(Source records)
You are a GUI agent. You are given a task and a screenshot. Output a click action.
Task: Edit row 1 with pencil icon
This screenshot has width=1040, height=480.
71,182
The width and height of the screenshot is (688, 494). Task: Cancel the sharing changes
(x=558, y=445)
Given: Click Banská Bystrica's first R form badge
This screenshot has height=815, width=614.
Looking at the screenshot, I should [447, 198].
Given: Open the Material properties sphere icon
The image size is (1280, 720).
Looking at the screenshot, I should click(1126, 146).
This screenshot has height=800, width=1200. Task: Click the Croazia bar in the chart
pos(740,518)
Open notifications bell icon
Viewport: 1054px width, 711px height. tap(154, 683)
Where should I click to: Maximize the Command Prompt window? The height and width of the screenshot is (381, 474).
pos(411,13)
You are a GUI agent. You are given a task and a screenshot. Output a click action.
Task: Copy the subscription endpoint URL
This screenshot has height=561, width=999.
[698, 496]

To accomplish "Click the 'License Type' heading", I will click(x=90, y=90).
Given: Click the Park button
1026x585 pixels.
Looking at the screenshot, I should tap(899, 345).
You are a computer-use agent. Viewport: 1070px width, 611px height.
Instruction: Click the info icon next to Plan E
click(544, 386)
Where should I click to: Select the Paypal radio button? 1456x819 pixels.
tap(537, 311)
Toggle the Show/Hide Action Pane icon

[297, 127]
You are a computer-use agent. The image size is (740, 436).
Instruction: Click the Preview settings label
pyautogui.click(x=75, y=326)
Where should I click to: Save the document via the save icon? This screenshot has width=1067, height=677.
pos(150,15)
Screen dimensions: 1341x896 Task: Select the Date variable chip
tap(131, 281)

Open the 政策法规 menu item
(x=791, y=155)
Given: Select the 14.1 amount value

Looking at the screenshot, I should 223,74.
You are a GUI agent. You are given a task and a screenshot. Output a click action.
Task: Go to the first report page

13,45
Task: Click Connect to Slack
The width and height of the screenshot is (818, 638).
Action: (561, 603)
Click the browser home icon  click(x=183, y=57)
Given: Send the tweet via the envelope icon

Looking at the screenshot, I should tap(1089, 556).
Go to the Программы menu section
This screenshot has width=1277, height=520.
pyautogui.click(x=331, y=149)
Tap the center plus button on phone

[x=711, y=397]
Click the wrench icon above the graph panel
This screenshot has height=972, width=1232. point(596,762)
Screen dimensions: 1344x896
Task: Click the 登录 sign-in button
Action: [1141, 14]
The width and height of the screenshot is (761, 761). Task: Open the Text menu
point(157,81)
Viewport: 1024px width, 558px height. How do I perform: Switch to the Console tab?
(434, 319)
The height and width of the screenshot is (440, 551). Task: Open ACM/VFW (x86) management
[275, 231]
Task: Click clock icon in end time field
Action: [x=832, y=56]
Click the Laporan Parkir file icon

- _Task statement_:
Render every line of the source records above as a Markdown table with two columns, Row and Record line. Number the rows in order and leave out blank lines.

- _Response to this task_:
| Row | Record line |
|---|---|
| 1 | You are a GUI agent. You are given a task and a screenshot. Output a click action. |
| 2 | Task: Edit row 1 with pencil icon |
| 3 | This screenshot has width=1040, height=480. |
| 4 | 71,182 |
| 5 | The width and height of the screenshot is (688, 494). Task: Cancel the sharing changes |
| 6 | (x=558, y=445) |
| 7 | Given: Click Banská Bystrica's first R form badge |
| 8 | This screenshot has height=815, width=614. |
| 9 | Looking at the screenshot, I should [447, 198]. |
| 10 | Given: Open the Material properties sphere icon |
| 11 | The image size is (1280, 720). |
| 12 | Looking at the screenshot, I should click(1126, 146). |
| 13 | This screenshot has height=800, width=1200. Task: Click the Croazia bar in the chart |
| 14 | pos(740,518) |
| 15 | Open notifications bell icon |
| 16 | Viewport: 1054px width, 711px height. tap(154, 683) |
| 17 | Where should I click to: Maximize the Command Prompt window? The height and width of the screenshot is (381, 474). |
| 18 | pos(411,13) |
| 19 | You are a GUI agent. You are given a task and a screenshot. Output a click action. |
| 20 | Task: Copy the subscription endpoint URL |
| 21 | This screenshot has height=561, width=999. |
| 22 | [698, 496] |
| 23 | To accomplish "Click the 'License Type' heading", I will click(x=90, y=90). |
| 24 | Given: Click the Park button |
| 25 | 1026x585 pixels. |
| 26 | Looking at the screenshot, I should tap(899, 345). |
| 27 | You are a computer-use agent. Viewport: 1070px width, 611px height. |
| 28 | Instruction: Click the info icon next to Plan E |
| 29 | click(544, 386) |
| 30 | Where should I click to: Select the Paypal radio button? 1456x819 pixels. |
| 31 | tap(537, 311) |
| 32 | Toggle the Show/Hide Action Pane icon |
| 33 | [297, 127] |
| 34 | You are a computer-use agent. The image size is (740, 436). |
| 35 | Instruction: Click the Preview settings label |
| 36 | pyautogui.click(x=75, y=326) |
| 37 | Where should I click to: Save the document via the save icon? This screenshot has width=1067, height=677. |
| 38 | pos(150,15) |
| 39 | Screen dimensions: 1341x896 Task: Select the Date variable chip |
| 40 | tap(131, 281) |
| 41 | Open the 政策法规 menu item |
| 42 | (x=791, y=155) |
| 43 | Given: Select the 14.1 amount value |
| 44 | Looking at the screenshot, I should 223,74. |
| 45 | You are a GUI agent. You are given a task and a screenshot. Output a click action. |
| 46 | Task: Go to the first report page |
| 47 | 13,45 |
| 48 | Task: Click Connect to Slack |
| 49 | The width and height of the screenshot is (818, 638). |
| 50 | Action: (561, 603) |
| 51 | Click the browser home icon  click(x=183, y=57) |
| 52 | Given: Send the tweet via the envelope icon |
| 53 | Looking at the screenshot, I should tap(1089, 556). |
| 54 | Go to the Программы menu section |
| 55 | This screenshot has width=1277, height=520. |
| 56 | pyautogui.click(x=331, y=149) |
| 57 | Tap the center plus button on phone |
| 58 | [x=711, y=397] |
| 59 | Click the wrench icon above the graph panel |
| 60 | This screenshot has height=972, width=1232. point(596,762) |
| 61 | Screen dimensions: 1344x896 |
| 62 | Task: Click the 登录 sign-in button |
| 63 | Action: [1141, 14] |
| 64 | The width and height of the screenshot is (761, 761). Task: Open the Text menu |
| 65 | point(157,81) |
| 66 | Viewport: 1024px width, 558px height. How do I perform: Switch to the Console tab? |
| 67 | (434, 319) |
| 68 | The height and width of the screenshot is (440, 551). Task: Open ACM/VFW (x86) management |
| 69 | [275, 231] |
| 70 | Task: Click clock icon in end time field |
| 71 | Action: [x=832, y=56] |
| 72 | Click the Laporan Parkir file icon |